- _Stored data entries_:

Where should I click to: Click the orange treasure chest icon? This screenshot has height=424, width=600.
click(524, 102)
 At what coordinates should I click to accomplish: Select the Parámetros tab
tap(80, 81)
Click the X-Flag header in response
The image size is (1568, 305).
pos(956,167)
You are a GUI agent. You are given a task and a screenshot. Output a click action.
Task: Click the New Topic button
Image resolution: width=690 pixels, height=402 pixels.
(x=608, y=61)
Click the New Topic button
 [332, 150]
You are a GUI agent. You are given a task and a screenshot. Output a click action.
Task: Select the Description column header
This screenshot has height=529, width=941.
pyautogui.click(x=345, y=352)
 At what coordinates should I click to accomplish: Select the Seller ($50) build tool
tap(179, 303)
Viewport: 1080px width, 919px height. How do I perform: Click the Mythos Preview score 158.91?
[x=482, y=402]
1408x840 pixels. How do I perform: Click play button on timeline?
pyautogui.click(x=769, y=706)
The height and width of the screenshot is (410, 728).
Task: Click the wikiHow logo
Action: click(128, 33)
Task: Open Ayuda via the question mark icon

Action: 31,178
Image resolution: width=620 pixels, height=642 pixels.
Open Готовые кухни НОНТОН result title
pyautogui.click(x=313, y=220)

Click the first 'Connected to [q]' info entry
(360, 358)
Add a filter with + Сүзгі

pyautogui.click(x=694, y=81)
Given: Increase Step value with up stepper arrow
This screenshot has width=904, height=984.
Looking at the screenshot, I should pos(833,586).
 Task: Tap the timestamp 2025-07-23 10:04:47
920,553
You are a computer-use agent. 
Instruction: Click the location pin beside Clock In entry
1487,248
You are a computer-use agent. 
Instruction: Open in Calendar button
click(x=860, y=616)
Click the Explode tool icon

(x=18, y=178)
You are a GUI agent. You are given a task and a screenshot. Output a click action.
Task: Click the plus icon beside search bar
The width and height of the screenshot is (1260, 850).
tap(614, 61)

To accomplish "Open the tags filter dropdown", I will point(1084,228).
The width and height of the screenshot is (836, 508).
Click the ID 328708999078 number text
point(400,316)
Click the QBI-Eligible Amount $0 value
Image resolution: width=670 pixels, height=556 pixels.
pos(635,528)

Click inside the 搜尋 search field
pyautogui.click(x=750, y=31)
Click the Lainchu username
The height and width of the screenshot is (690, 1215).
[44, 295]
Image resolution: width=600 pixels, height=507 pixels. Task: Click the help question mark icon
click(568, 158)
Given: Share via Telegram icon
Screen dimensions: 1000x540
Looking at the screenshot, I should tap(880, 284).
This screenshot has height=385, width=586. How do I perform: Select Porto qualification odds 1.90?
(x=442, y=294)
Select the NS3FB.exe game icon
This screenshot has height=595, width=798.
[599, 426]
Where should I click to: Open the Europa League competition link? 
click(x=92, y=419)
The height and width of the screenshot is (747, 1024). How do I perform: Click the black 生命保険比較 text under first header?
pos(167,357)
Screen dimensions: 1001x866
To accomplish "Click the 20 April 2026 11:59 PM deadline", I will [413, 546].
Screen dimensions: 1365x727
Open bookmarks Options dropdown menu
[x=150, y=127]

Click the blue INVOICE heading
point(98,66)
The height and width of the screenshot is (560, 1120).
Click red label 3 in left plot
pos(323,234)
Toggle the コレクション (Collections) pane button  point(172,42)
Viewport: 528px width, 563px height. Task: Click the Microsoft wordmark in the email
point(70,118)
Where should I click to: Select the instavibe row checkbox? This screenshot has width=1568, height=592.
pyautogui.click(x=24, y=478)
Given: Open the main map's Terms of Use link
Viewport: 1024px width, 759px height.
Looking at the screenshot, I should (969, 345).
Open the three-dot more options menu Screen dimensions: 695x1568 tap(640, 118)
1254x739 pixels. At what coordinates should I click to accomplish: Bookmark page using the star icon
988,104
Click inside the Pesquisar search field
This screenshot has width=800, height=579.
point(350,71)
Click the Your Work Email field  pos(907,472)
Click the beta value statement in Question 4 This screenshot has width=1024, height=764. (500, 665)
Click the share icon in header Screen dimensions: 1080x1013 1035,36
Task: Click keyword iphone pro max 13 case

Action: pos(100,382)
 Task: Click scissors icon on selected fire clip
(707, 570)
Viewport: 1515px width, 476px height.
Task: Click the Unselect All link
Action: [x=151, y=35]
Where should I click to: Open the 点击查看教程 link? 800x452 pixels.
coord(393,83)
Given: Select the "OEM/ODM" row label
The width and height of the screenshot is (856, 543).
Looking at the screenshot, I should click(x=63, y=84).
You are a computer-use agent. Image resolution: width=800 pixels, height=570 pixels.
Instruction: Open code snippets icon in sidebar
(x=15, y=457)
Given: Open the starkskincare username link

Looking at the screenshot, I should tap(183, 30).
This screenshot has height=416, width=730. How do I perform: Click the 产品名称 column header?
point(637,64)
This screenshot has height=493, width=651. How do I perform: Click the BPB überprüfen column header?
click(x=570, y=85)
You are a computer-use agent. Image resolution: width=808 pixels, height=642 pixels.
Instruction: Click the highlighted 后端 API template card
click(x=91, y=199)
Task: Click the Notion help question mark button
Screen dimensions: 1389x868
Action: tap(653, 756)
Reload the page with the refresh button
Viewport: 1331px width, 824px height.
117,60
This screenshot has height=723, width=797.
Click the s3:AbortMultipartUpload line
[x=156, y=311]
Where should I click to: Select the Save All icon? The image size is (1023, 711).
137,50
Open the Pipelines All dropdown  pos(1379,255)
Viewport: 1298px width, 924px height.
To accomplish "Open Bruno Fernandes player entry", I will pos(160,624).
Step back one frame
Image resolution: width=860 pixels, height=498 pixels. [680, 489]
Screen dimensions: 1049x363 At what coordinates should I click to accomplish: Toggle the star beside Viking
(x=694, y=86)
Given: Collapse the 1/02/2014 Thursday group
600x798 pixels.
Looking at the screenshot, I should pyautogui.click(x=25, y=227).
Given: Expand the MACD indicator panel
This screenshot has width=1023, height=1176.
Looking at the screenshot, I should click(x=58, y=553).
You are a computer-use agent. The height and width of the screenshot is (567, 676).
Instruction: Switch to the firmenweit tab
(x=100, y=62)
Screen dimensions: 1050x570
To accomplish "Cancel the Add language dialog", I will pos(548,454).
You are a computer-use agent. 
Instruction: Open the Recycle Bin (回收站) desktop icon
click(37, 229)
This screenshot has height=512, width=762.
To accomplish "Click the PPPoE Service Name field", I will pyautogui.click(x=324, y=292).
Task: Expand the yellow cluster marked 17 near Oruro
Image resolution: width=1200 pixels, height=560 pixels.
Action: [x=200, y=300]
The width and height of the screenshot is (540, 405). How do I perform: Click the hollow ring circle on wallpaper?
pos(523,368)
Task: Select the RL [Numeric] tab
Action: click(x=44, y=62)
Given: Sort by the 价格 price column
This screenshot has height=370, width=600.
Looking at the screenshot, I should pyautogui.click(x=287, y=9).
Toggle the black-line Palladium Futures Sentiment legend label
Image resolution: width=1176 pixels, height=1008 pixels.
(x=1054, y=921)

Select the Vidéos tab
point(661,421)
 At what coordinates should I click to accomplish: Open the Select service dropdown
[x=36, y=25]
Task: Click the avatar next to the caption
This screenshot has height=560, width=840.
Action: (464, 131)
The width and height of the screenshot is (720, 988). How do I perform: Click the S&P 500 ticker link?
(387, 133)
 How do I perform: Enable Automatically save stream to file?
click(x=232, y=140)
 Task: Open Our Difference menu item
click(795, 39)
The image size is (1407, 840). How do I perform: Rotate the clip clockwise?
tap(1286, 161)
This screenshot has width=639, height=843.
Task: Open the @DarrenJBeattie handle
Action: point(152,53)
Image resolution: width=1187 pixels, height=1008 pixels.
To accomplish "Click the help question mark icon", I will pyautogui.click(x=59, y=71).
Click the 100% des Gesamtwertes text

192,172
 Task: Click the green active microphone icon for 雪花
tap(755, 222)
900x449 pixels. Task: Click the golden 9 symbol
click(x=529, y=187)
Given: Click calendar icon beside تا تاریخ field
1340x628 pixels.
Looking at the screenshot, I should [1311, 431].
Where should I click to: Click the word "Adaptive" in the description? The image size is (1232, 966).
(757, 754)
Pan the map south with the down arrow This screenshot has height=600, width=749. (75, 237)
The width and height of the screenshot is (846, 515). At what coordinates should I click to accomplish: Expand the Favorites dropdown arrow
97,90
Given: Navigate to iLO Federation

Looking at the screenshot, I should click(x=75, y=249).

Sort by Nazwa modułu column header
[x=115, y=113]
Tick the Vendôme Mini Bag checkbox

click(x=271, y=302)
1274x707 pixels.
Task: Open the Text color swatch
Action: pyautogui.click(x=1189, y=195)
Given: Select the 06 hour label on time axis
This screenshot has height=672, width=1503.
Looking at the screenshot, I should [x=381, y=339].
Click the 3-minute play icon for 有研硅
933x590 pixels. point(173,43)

- _TASK DIRECTIONS_:
Looking at the records above, return exactly the lines from the line with "Click the s3:AbortMultipartUpload line" to the line with "Given: Sort by the 价格 price column", both ends included.

- _REPLY TO THE TASK_:
Click the s3:AbortMultipartUpload line
[x=156, y=311]
Where should I click to: Select the Save All icon? The image size is (1023, 711).
137,50
Open the Pipelines All dropdown  pos(1379,255)
Viewport: 1298px width, 924px height.
To accomplish "Open Bruno Fernandes player entry", I will pos(160,624).
Step back one frame
Image resolution: width=860 pixels, height=498 pixels. [680, 489]
Screen dimensions: 1049x363 At what coordinates should I click to accomplish: Toggle the star beside Viking
(x=694, y=86)
Given: Collapse the 1/02/2014 Thursday group
600x798 pixels.
Looking at the screenshot, I should pyautogui.click(x=25, y=227).
Given: Expand the MACD indicator panel
This screenshot has width=1023, height=1176.
Looking at the screenshot, I should click(x=58, y=553).
You are a computer-use agent. The height and width of the screenshot is (567, 676).
Instruction: Switch to the firmenweit tab
(x=100, y=62)
Screen dimensions: 1050x570
To accomplish "Cancel the Add language dialog", I will pos(548,454).
You are a computer-use agent. 
Instruction: Open the Recycle Bin (回收站) desktop icon
click(37, 229)
This screenshot has height=512, width=762.
To accomplish "Click the PPPoE Service Name field", I will pyautogui.click(x=324, y=292).
Task: Expand the yellow cluster marked 17 near Oruro
Image resolution: width=1200 pixels, height=560 pixels.
Action: [x=200, y=300]
The width and height of the screenshot is (540, 405). How do I perform: Click the hollow ring circle on wallpaper?
pos(523,368)
Task: Select the RL [Numeric] tab
Action: click(x=44, y=62)
Given: Sort by the 价格 price column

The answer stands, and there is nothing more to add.